Antibiotics in the Animals We Eat | The Scientist

http://www.the-scientist.com/?articles.view/articleNo/31895/title/Antibiotics-in-the-Animals-We-Eat/


While US farmers and other stakeholders have argued tenaciously for the continuation of subtherapeutic dosing, Europeans adopted the “precautionary principle,” instituting sequential bans on the practice beginning in the mid-1990s. Arguments on both sides of this issue continue to the present day, but evidence of the negative consequences of low-dose antibiotic feeding has been mounting. Since 1976, several persuasive scientific studies have illustrated how animals fed low-dose antibiotics not only propagate resistant bacteria, but spread these resistant strains to farmers, their families, community residents, and ultimately, hospitalized patients. Particularly worrisome is the continued use in animals of antibiotics that are close structural relatives of those that are used in human medicine.  It is feared that, in time, these drugs will lose potency as bacteria express “cross-resistance” to the related drugs.

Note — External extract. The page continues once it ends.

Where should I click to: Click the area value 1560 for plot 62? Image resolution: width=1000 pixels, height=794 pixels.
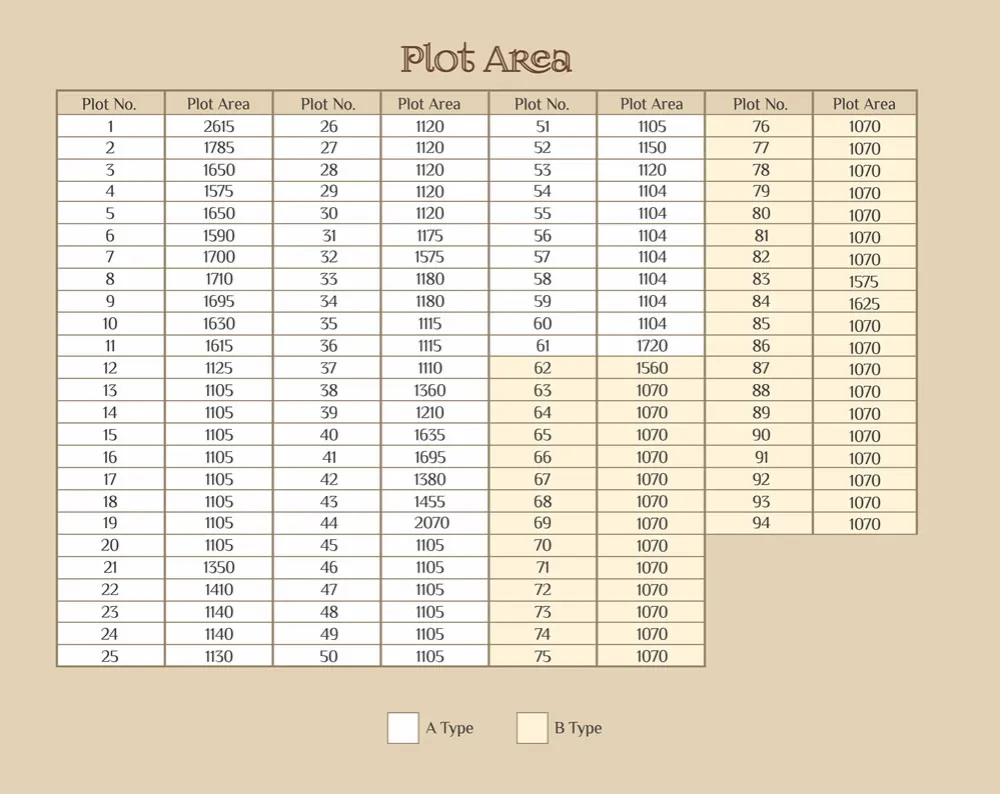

Iv-B business acts as an overtone to Oy-R battles against R disease. R acts in effect like terrorism in a population, trying to eradicate it as it hides between healthy cells like terrorists hide between civilians. Attacking these germs too much such as with an antiseptic environment for children can lead to mutations and resistance just like suppressing too much R dissent can lead to more R people and organized Ro resistance with mobs and demonstrations.

Some researchers have countered that the resistant bacterial strains found in serious hospital infections bear little or no resemblance to the strains found in farm animals. They argue that eliminating antibiotics on the farm would harm animal health, result in economic loss, and have little or no impact on reducing human morbidity and mortality. However, these rebuttals overlook the inherently promiscuous nature of bacteria—in particular, the transferable genetic elements they often carry (e.g., bacterial plasmids, transposons, phages) that can readily share DNA segments bearing resistance genes. They pass among strains, species, and even diverse bacterial genera, rearranging and accumulating even more resistance genes. Tracking the evolution of such complex bacterial exchanges from food animals to people poses a daunting challenge, making definitive proof elusive. But we argue that the preponderance of evidence, coupled with a diminishing pipeline of new antibiotics and the appearance of multidrug-resistant “superbugs,” warrants closer scrutiny of how and where we are using these antimicrobials—and the adoption of stricter measures of control.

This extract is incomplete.